OpenAI, Guaranteed Capacity

Even if AI pricing stays usage-based for the foreseeable future, AI billing is moving toward contractual commitments and predictable recurring revenue.

B2B contracts are a Win-Win

For customers, commitments help with:

Budget certainty: CFOs prefer predictable spend over volatile usage bills that add another risk to EBIT.
Internal planning: Teams can forecast AI spend, allocate budgets, and avoid monthly surprises.
Adoption pressure: Longer commitments create a commitment effect: “We already bought it. Let’s use it.”
Commercial leverage: Larger commitments can justify better rates, capacity guarantees, stronger support, or roadmap access.

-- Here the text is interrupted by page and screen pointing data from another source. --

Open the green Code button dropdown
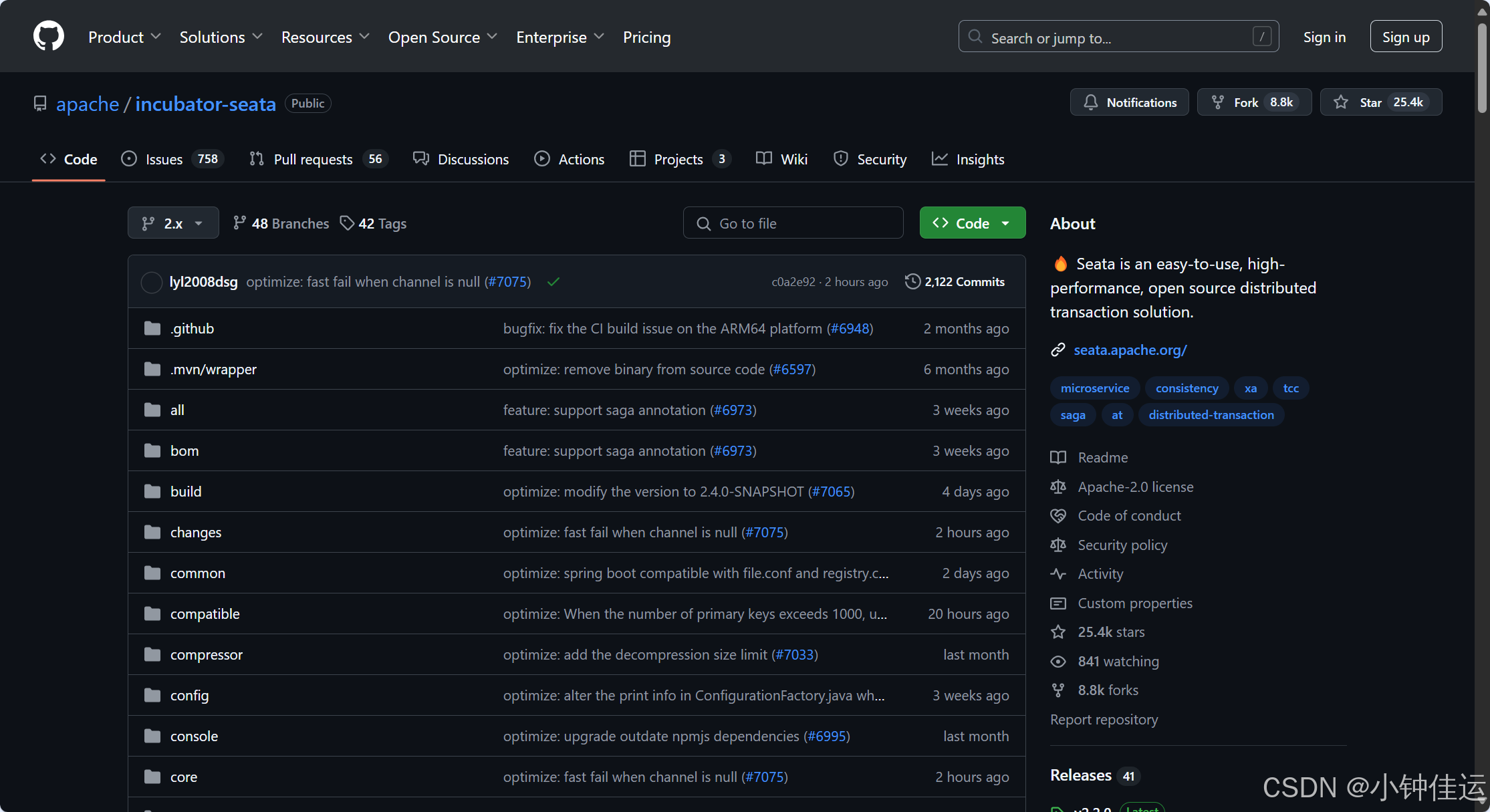The height and width of the screenshot is (812, 1490). (1006, 223)
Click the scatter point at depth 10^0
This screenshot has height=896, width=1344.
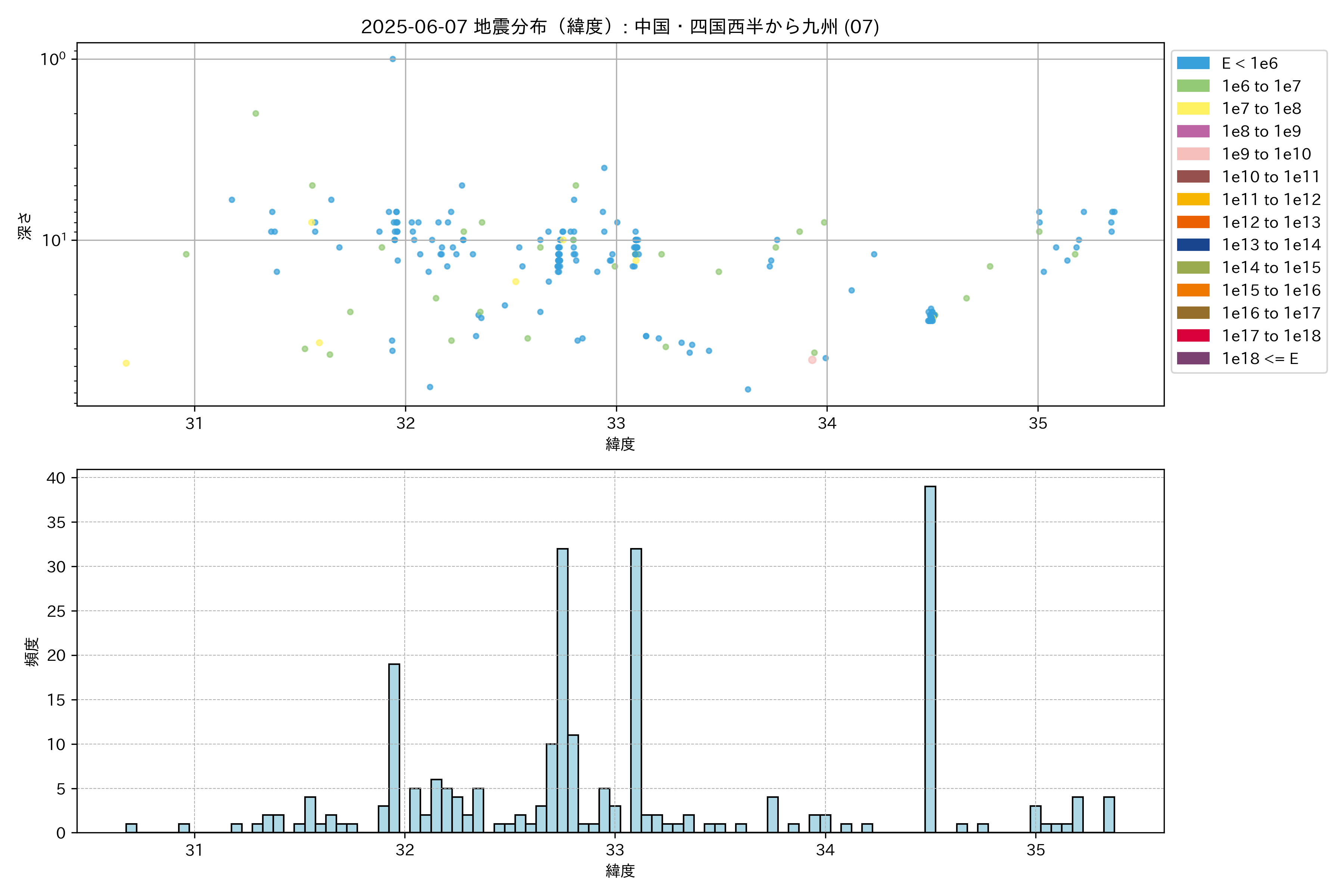[x=393, y=59]
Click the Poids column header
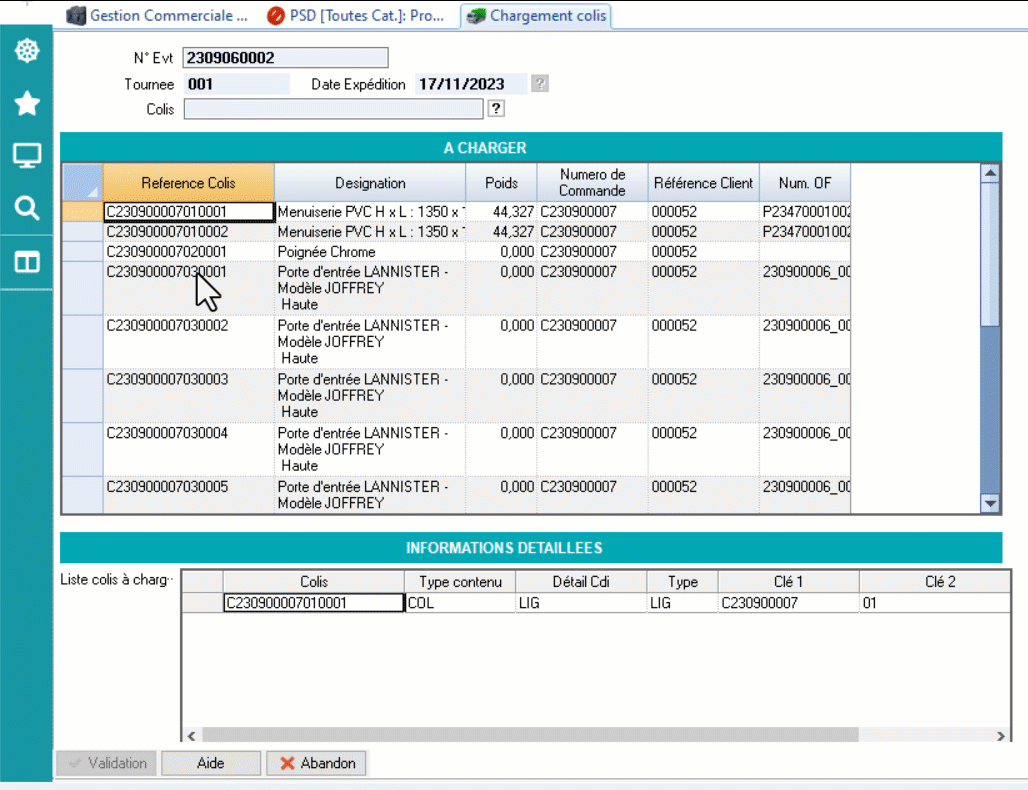This screenshot has width=1028, height=790. pos(501,183)
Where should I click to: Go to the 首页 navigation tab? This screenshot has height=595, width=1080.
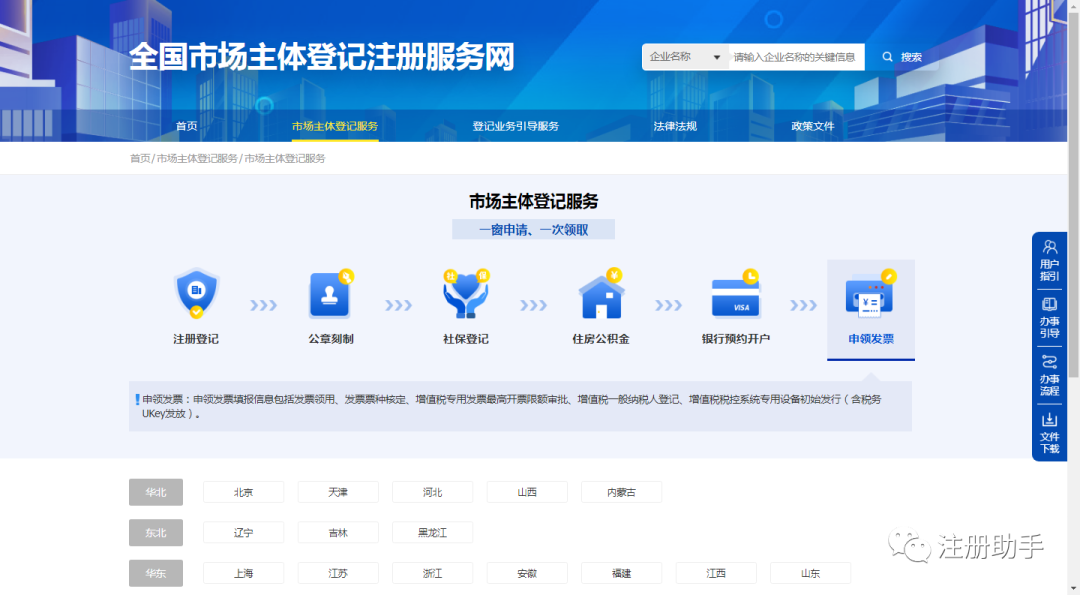(x=187, y=126)
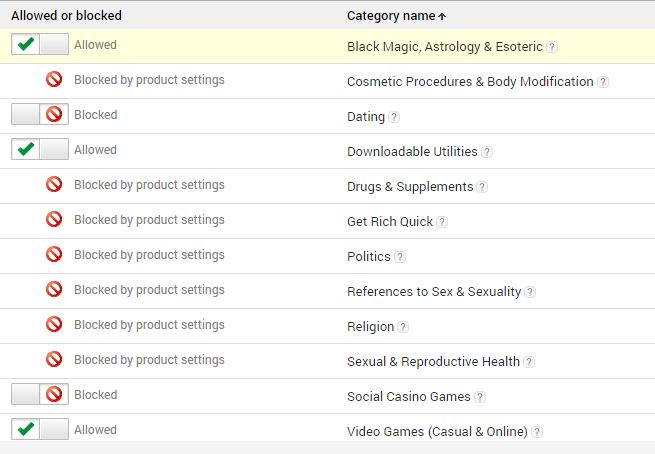This screenshot has width=655, height=454.
Task: Show help for Drugs & Supplements
Action: click(x=482, y=187)
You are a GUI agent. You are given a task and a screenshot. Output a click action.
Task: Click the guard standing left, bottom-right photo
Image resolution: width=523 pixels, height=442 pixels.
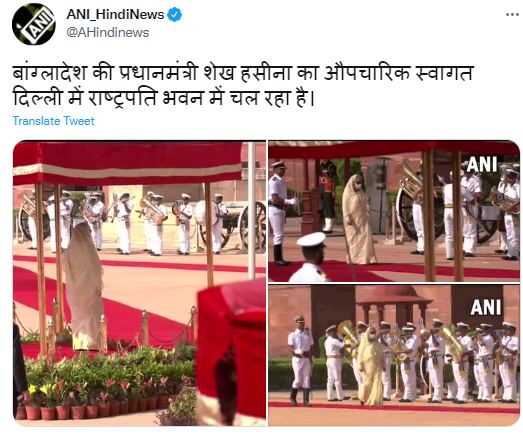301,360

For AI providers, they help:

ARR: Usage becomes contracted recurring revenue, instead of uncertain pay-as-you-go consumption revenue.
Better forecasting: Finance can model revenue, capacity needs, GPU commitments, and gross margin with better confidence.
Infrastructure funding: Long-term customer commitments can support long-term compute commitments.
Lower churn risk: Every renewal is a chance to reconsider competitors. Longer terms reduce evaluation frequency. And after 1 to 3 years, status quo bias works in your favor.

So what’s next

Recognize that pricing and billing are two separate decisions.

Usage-based pricing is fine. But don’t bill customers against a metric they can’t predict, at rates that vary by model, for outcomes that aren’t guaranteed. Don’t put all the risk on the customer while you capture all the upside of growing consumption, while eroding the trust you need for a long-term relationship.

Pick the pricing metric that’s right for your business. But let customers contract a commitment against it, and bill that commitment as a predictable subscription. Give them visibility and controls to manage their spend without a mid-year crisis.

That way AI vendors get ARR, and customers get predictability. And AI moves from a line item CFOs fear to a partnership that deepens over 1-3 years.